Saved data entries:
►

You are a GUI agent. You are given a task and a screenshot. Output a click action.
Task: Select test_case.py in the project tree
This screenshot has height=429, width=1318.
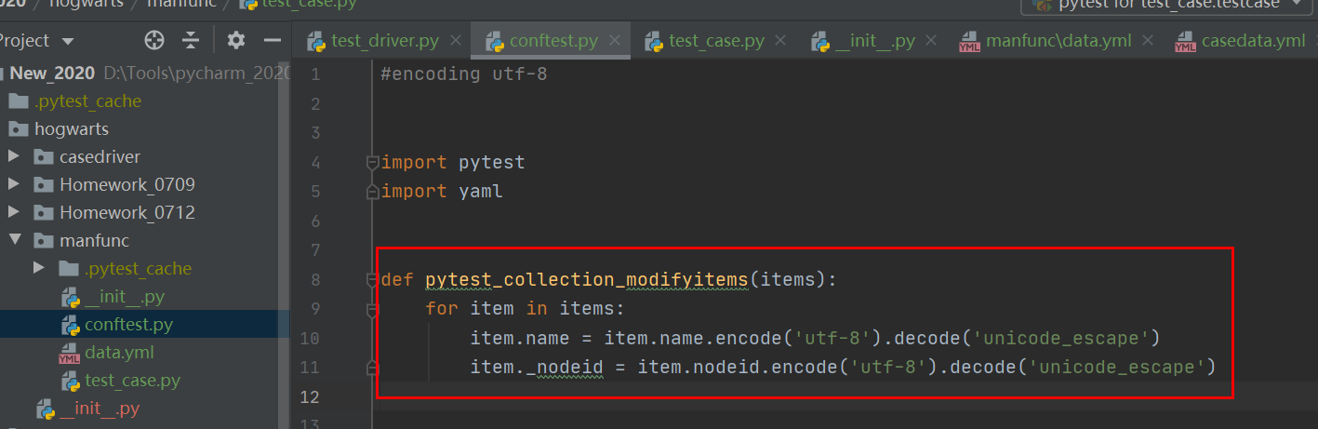click(x=132, y=381)
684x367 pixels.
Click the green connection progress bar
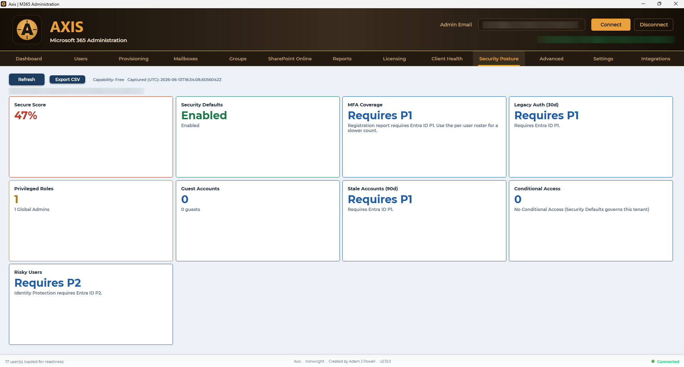tap(606, 40)
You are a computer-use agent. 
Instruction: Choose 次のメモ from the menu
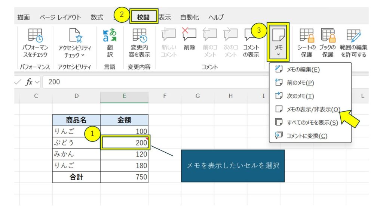point(300,96)

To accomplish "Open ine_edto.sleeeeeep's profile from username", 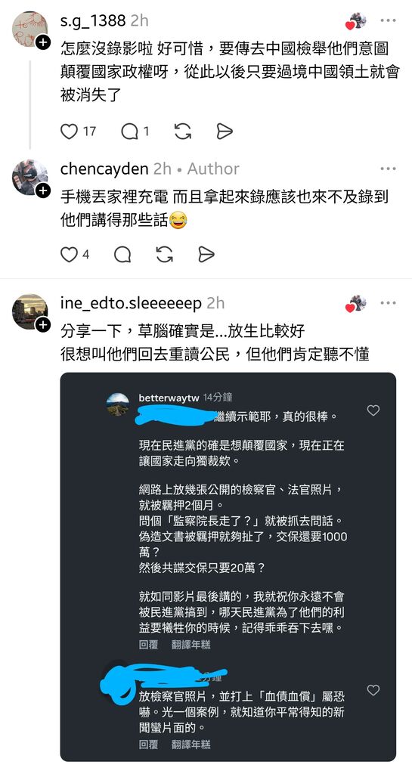I will click(131, 302).
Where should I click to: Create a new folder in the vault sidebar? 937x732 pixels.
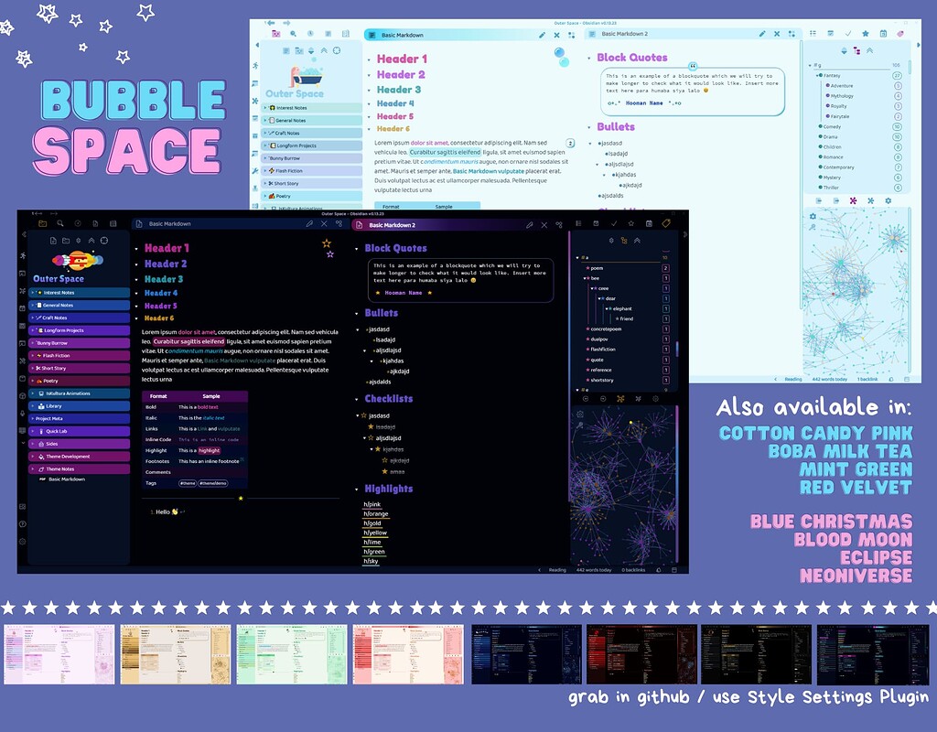(66, 241)
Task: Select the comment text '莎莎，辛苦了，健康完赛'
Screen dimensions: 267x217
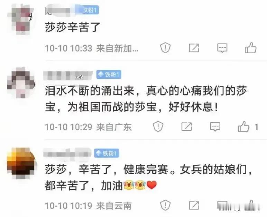Action: pos(107,170)
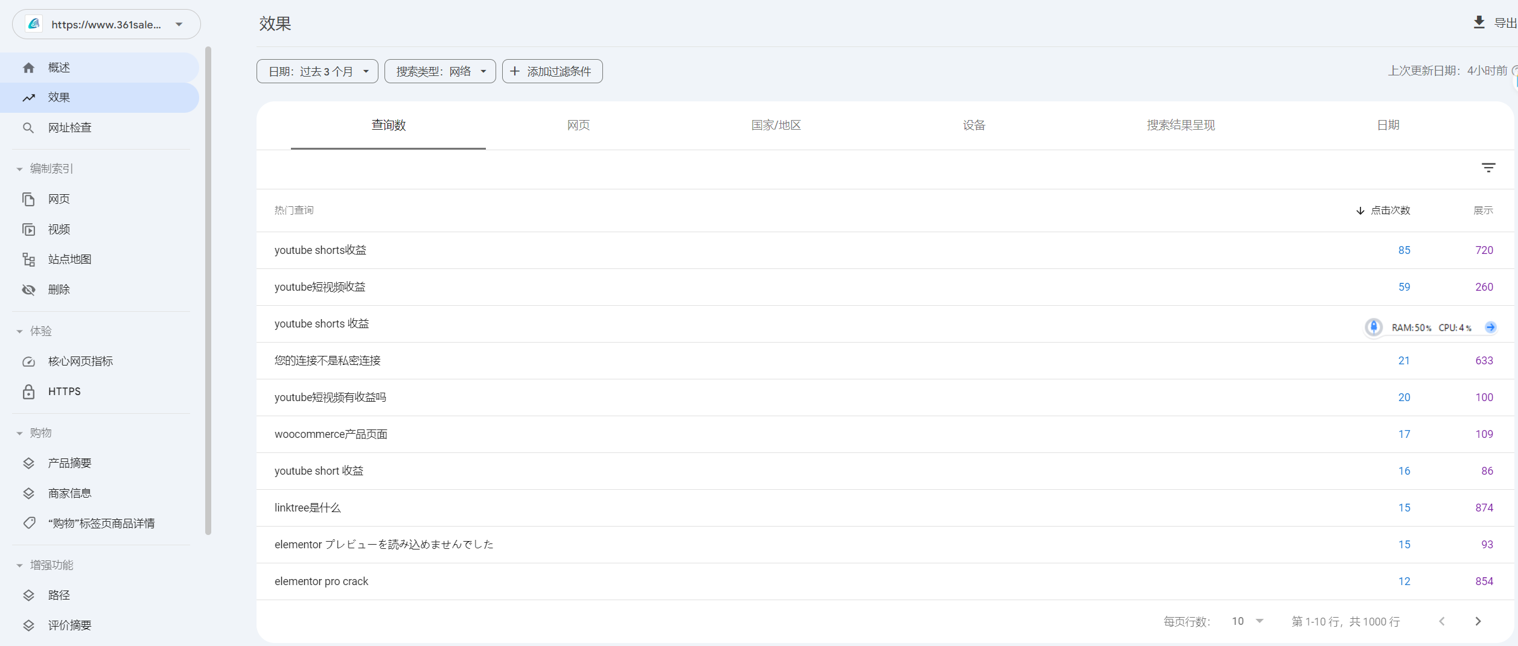1518x646 pixels.
Task: Open the table filter rows icon
Action: point(1488,168)
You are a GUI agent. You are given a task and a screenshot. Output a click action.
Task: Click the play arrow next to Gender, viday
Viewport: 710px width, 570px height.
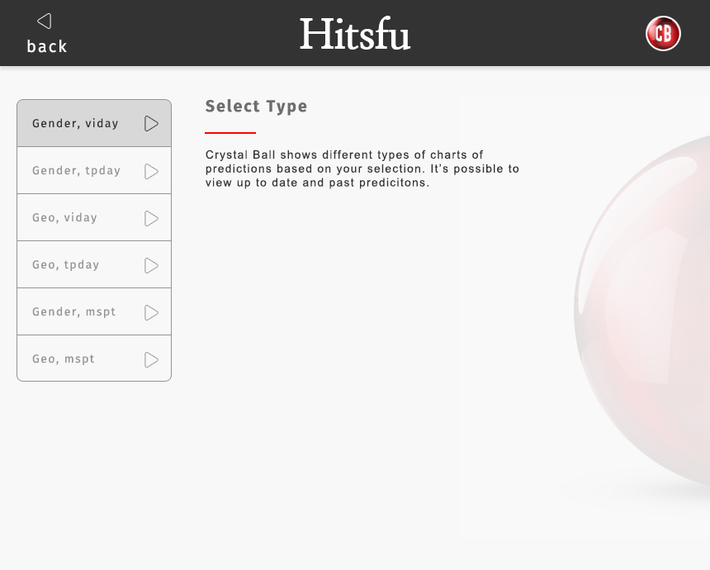(151, 123)
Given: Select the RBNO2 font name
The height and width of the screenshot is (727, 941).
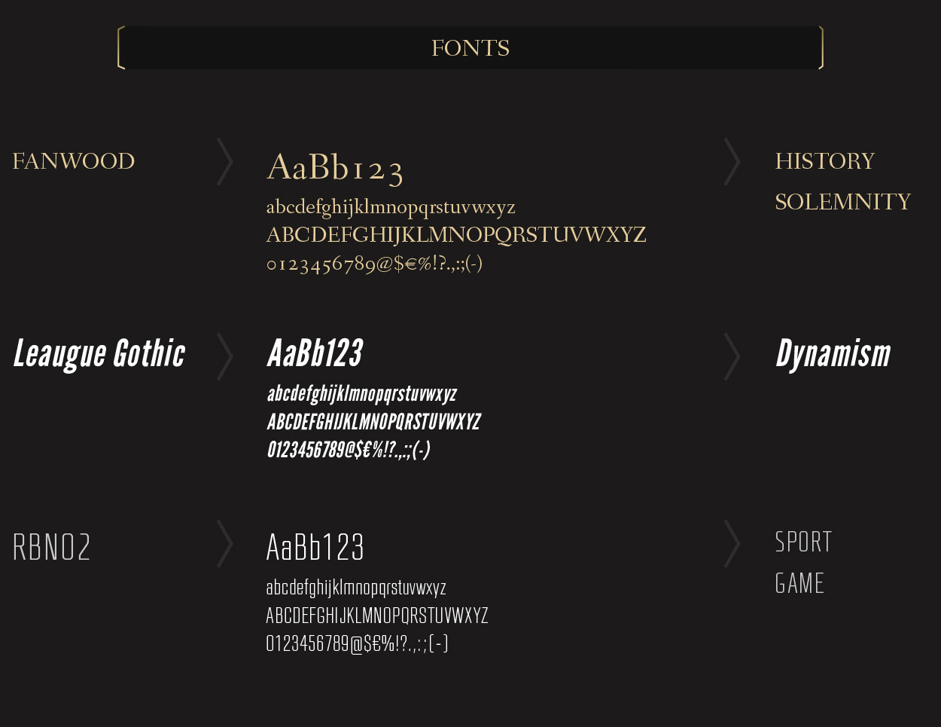Looking at the screenshot, I should pos(52,547).
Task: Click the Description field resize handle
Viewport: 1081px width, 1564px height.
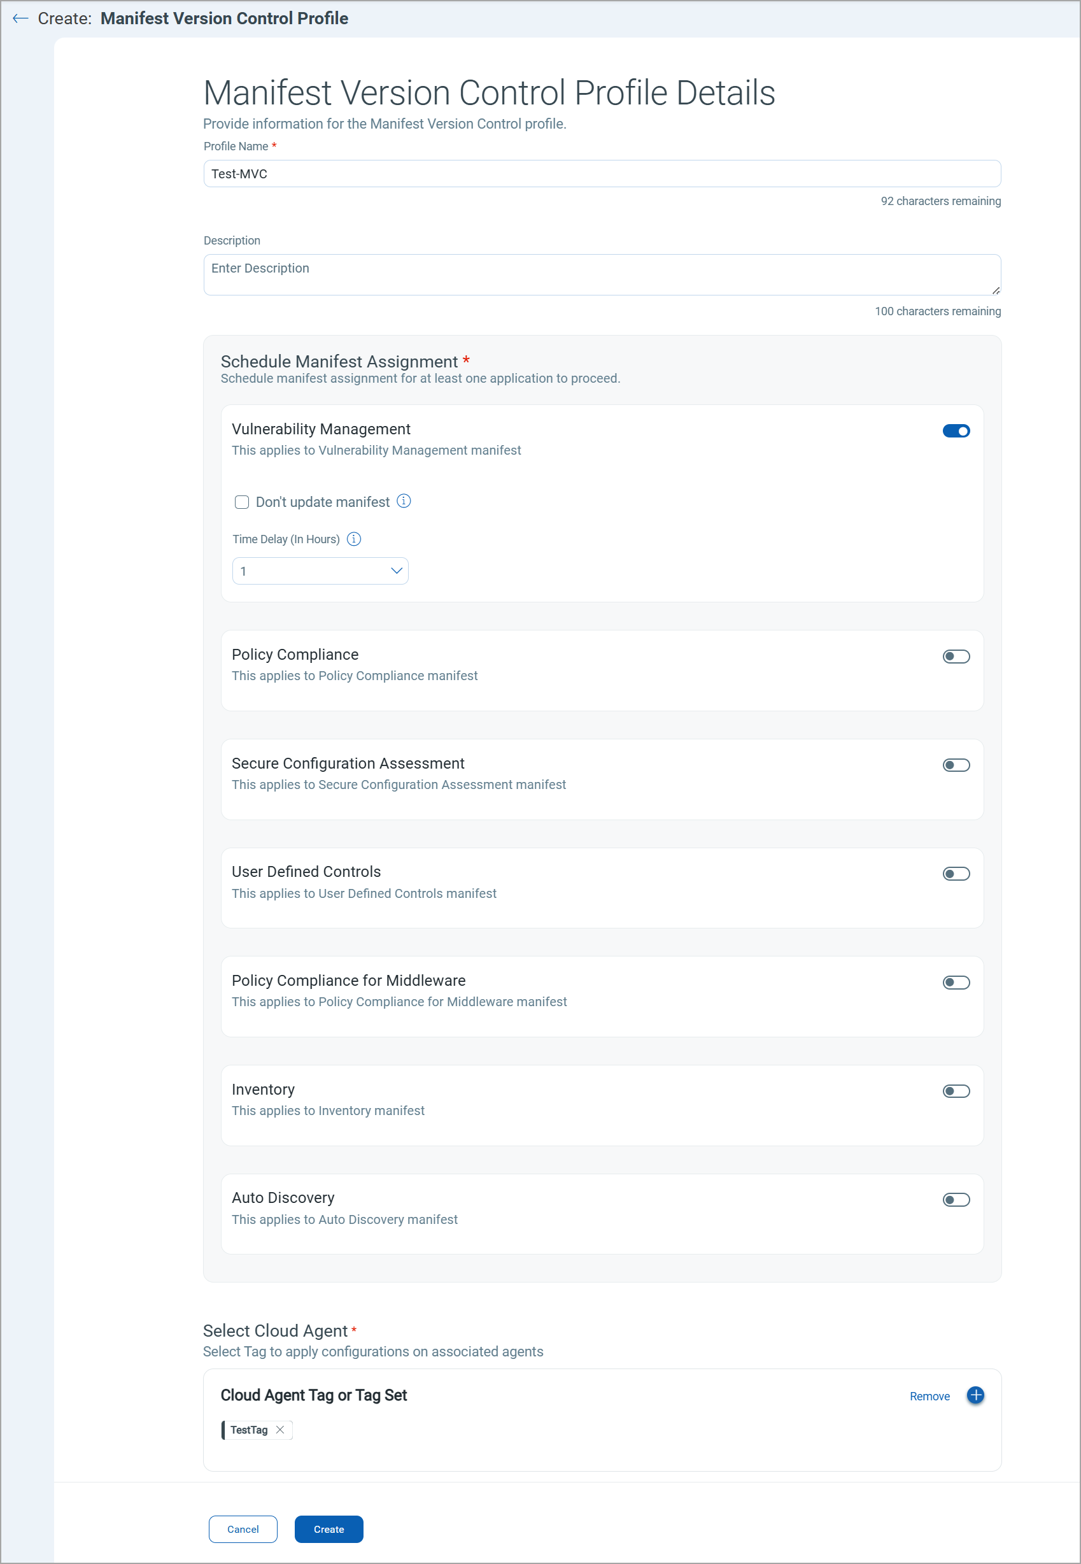Action: click(995, 291)
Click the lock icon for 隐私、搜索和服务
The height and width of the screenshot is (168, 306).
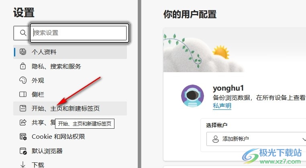pyautogui.click(x=23, y=66)
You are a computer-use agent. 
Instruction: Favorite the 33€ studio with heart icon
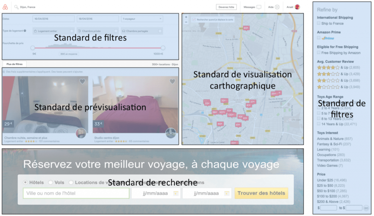(x=172, y=82)
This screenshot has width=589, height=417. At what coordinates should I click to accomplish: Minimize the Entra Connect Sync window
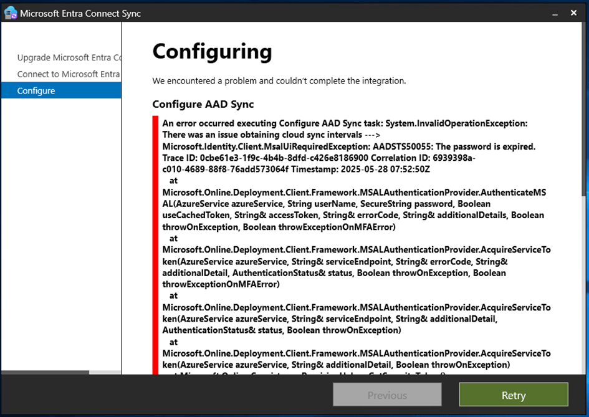click(x=552, y=13)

◄

Copy out, without any pictures, the lines of the records above from the one containing "Click the lock icon for 隐私、搜索和服务" through the final line, both ends included.

* **Solution below**
Click the lock icon for 隐私、搜索和服务
The height and width of the screenshot is (168, 306).
pyautogui.click(x=23, y=66)
You are a computer-use agent. 
Instruction: Favorite the 33€ studio with heart icon
(x=172, y=82)
This screenshot has width=589, height=417. At what coordinates should I click to accomplish: Minimize the Entra Connect Sync window
click(x=552, y=13)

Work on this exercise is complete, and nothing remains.